Quando nel gennaio 2002 ho costituito l’Associazione Culturale Macario Celebrazioni mi sono reso conto di quanto mio padre sia massicciamente e differentemente presente nell’immaginario collettivo, come tutta la sua carriera sia un puzzle intessuto con il suo pubblico e vada considerata: una evoluzione interdipendente.
Quando otteneva un successo diceva «Mi trovo in un momento magico». Analizzando la sua carriera, quel momento magico in crescendo mio padre lo ha gestito per oltre cinquant’anni, considerando i cambiamenti sociali, le oscillazioni e i mutamenti del gusto della gente, sacrificando per il pubblico le sue ambizioni e quindi contenendo, se non limitando, le sue capacità interpretative. Fin da piccolo è abituato al pubblico di cui, con il tempo, coglierà gli umori, le differenze percettive di serata in serata, di città in città, di regione in regione. Imparando, attraverso le infinite variazioni dei tempi comici e l’uso discreto dei vari dialetti, a catturarlo e farlo suo.
I suoi primissimi spettatori sono i compagni di classe della Scuola elementare Pacchiotti. Chiamato in cattedra a leggere il De Amicis, nel vederli piangere chiedeva sempre scusa. Scopre il primo amore per il teatro a undici anni con una particina nel bozzetto Il sacrificio di un innocente all’Oratorio salesiano di S. Maria Ausiliatrice, ottenendo festosi consensi da un pubblico di mamme, preti e bambini.
Con la scrittura in una compagnia di guitti affronta a Belgioioso, nel 1920, il suo primo vero pubblico semplice e rozzo, nei circoli socialisti, stalle, cortili, osterie fumose e teatri di infimo ordine. Il repertorio varia dal drammone alla sceneggiata, dall’opera in versi alla farsa. In uno stesso luogo, per attirare quel pugno di spettatori che concedeva ai teatranti la sopravvivenza, va in scena con lavori diversi che non conosce e non ha il tempo d’imparare. Seguendo dei canovacci sviluppa le basi per quella che diventerà una delle sue doti più straordinarie: l’improvvisazione.
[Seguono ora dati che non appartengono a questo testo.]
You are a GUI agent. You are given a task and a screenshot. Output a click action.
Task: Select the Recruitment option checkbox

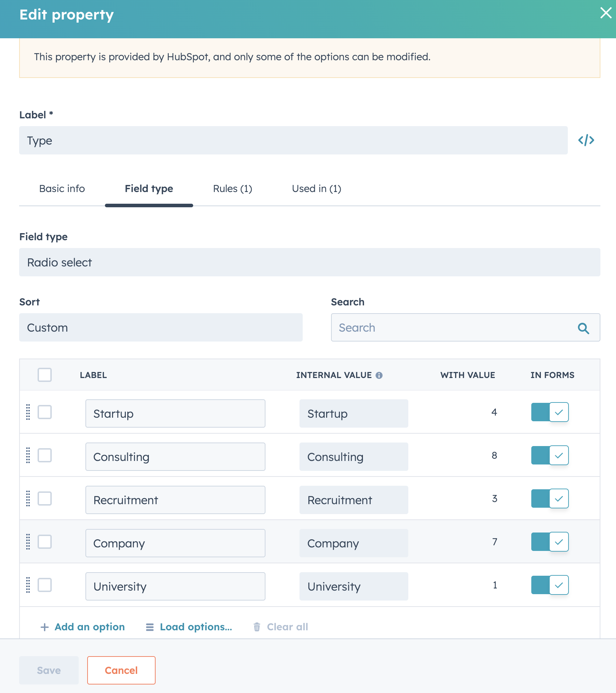coord(45,498)
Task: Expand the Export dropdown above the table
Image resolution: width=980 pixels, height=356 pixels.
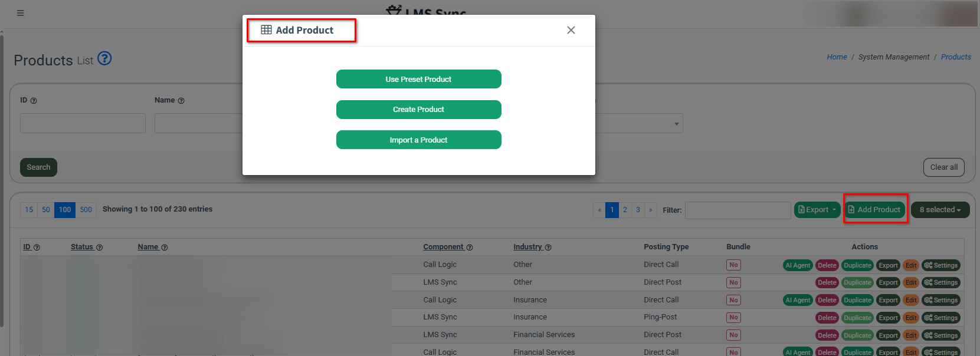Action: coord(817,210)

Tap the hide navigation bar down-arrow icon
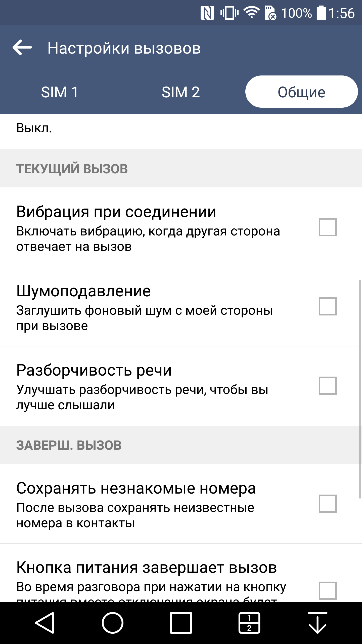pyautogui.click(x=318, y=623)
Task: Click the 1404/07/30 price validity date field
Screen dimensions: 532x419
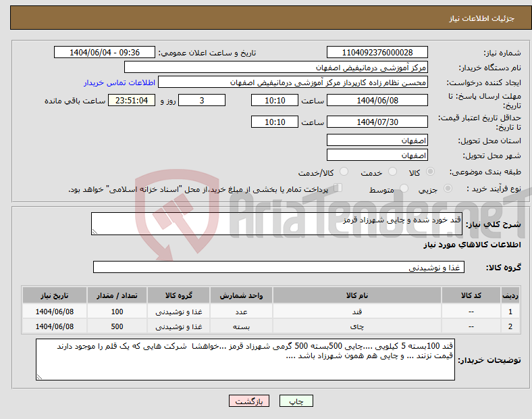Action: coord(377,122)
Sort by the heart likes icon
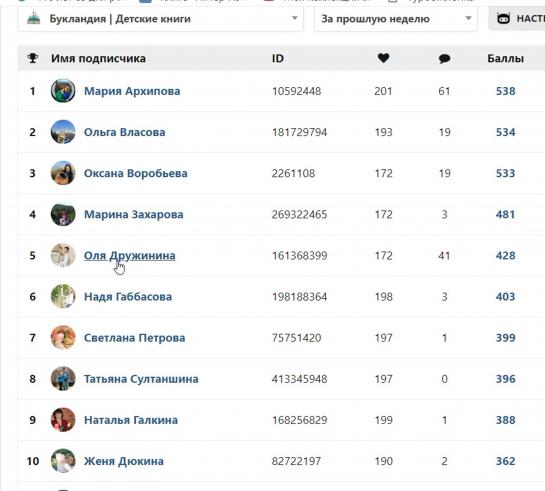This screenshot has height=491, width=545. tap(383, 58)
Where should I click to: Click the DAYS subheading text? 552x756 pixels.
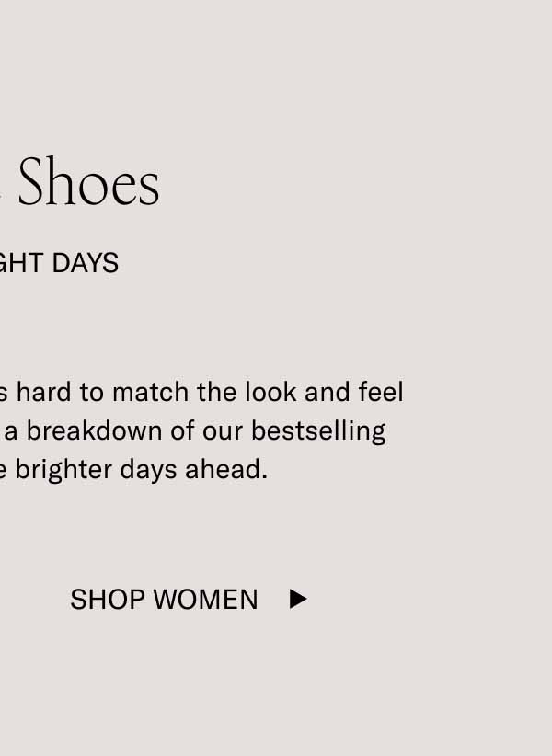(x=85, y=263)
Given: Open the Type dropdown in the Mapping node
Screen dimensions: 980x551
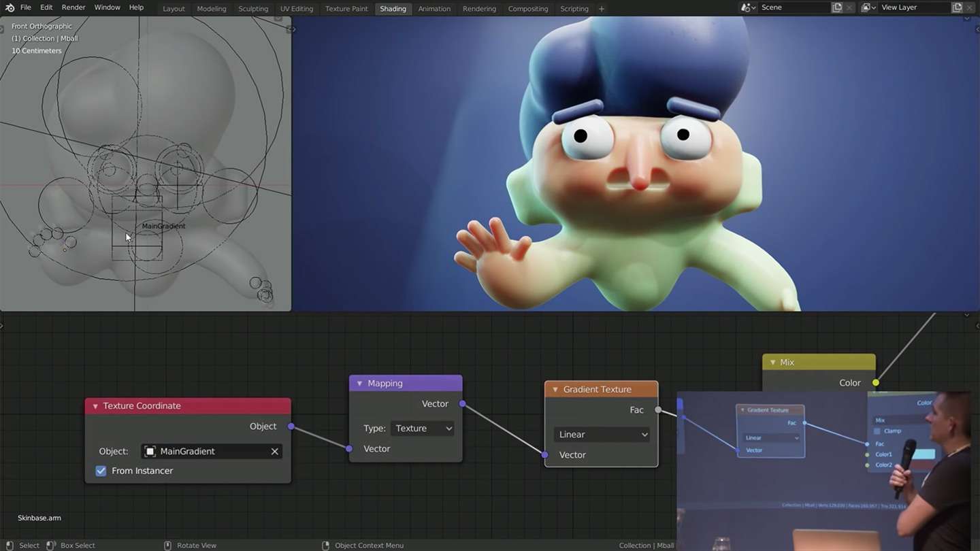Looking at the screenshot, I should 423,428.
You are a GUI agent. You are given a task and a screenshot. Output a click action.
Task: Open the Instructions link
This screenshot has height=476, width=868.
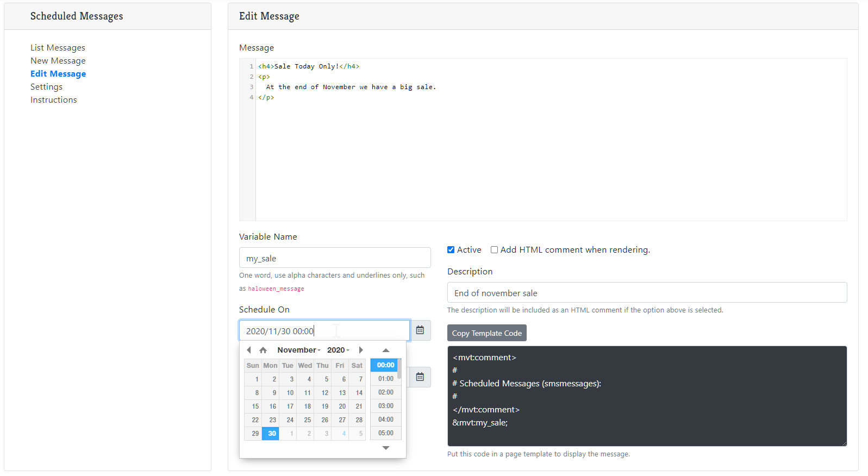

Il destino di “comico” d’un attore drammatico lo attende con una scrittura di 15 lire al giorno nella Compagnia di “Riviste e Balli Molasso” al Teatro Romano. Nel ’23 Macario scopre a se stesso e al pubblico torinese la sua buffonesca capacità di suscitare risate e applausi, non solo con battute o monologhi, ma attraverso la mimica facciale in un linguaggio muto che sviluppa e fa suo attingendo sia dalla farsa che dalla comica finale di stampo francese (come quelle di André Deed prodotte dalla Itala Films di Torino) e di stampo americano.
Scritturato come comico grottesco dalla divina Isa Bluette che attraeva non solo il pubblico più sempliciotto alla ricerca della pura evasione, ma anche quello più pretenzioso di aristocratici, professionisti e intellettuali, Macario sperimenta e afferma a Milano (1925) la sua elettrica comicità, confrontandosi ogni sera con il gusto d’un pubblico eterogeneo da sorprendere con ogni mezzo.
Figlio d’un pittore d’affreschi emigrato in America, da lui aveva ereditato, con la determinazione e lo spirito d’avventura, la capacità di dipingere, non le tele, ma il suo volto.
Per sorprendere gli spettatori cambiava rapidamente trucco, vestiti e voci. Imitava Ferravilla, Petrolini, Charlot, si esibiva in una serie di macchiette di sua invenzione, e il pubblico rimaneva stupefatto per quell’abilissimo gioco d’illusione, rapidità e bravura che era stato appalto, fino allora, solo di Fregoli.
Quattro anni dopo, una innovazione dalla Francia attribuita da Macario alla Bluette, e dagli storici a Macario - la passerella - che virtualmente protende il palcoscenico abbracciando la buca dell’orchestra, e porta il comico, la soubrette e le ballerine in un sfarfallante carosello a diretto contatto con il pubblico.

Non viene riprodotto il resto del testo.